### Your objective
Filter the entries beneath this task, copying only the lines that hold the word "button".

[Stored data entries]
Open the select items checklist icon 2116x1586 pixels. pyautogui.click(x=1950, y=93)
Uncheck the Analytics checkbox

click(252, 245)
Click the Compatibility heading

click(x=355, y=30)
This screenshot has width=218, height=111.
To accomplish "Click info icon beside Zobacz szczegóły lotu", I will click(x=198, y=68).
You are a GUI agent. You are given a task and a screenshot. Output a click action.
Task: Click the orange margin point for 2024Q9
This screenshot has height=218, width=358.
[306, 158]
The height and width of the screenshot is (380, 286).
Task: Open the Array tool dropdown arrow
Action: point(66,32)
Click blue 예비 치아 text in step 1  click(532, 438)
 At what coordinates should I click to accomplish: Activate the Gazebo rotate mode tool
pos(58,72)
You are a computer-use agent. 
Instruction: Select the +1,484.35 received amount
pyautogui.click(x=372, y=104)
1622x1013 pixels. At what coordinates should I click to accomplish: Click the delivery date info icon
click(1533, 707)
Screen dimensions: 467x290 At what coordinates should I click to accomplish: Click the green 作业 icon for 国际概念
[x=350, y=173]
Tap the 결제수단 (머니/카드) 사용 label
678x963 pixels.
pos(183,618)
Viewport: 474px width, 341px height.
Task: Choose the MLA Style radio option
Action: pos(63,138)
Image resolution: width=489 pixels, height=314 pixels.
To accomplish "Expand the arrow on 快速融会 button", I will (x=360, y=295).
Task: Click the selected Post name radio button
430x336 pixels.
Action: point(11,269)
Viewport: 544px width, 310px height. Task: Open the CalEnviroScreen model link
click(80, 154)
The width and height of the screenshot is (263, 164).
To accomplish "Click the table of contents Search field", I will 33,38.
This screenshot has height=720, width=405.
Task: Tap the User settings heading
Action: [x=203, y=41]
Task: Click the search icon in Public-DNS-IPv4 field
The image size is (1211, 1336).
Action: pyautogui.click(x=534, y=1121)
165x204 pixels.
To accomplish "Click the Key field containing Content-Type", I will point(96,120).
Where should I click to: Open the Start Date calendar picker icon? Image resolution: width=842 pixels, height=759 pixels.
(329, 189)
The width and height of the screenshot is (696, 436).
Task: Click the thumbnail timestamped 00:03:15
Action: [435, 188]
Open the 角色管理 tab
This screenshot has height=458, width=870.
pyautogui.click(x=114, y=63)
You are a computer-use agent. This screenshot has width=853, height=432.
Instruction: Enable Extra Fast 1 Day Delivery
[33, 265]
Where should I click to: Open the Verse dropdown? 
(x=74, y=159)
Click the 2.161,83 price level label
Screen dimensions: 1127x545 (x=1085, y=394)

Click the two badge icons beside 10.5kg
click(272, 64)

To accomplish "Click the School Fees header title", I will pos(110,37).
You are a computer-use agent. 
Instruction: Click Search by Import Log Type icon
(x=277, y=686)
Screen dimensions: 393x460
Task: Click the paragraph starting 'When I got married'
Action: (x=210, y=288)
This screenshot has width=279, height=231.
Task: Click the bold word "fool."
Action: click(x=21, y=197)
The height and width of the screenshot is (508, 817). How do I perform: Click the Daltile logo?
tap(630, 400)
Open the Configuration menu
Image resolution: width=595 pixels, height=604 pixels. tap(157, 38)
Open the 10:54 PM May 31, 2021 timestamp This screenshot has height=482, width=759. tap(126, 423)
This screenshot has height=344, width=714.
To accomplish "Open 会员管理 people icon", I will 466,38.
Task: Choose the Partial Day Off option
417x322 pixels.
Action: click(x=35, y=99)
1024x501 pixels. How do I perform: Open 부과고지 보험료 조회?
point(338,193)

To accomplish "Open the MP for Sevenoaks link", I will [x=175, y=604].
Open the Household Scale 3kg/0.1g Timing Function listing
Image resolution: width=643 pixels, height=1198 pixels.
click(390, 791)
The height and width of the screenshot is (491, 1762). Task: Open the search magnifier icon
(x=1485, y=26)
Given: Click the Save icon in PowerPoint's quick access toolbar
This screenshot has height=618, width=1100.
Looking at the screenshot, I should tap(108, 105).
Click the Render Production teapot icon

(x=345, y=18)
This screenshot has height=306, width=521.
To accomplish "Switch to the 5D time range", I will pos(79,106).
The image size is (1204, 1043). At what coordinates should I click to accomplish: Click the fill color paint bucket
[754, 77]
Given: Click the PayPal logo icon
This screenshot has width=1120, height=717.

### Result of this exercise
To accomplish "Expand the arrow on 快速融会 button", I will (x=360, y=295).
Task: Click the selected Post name radio button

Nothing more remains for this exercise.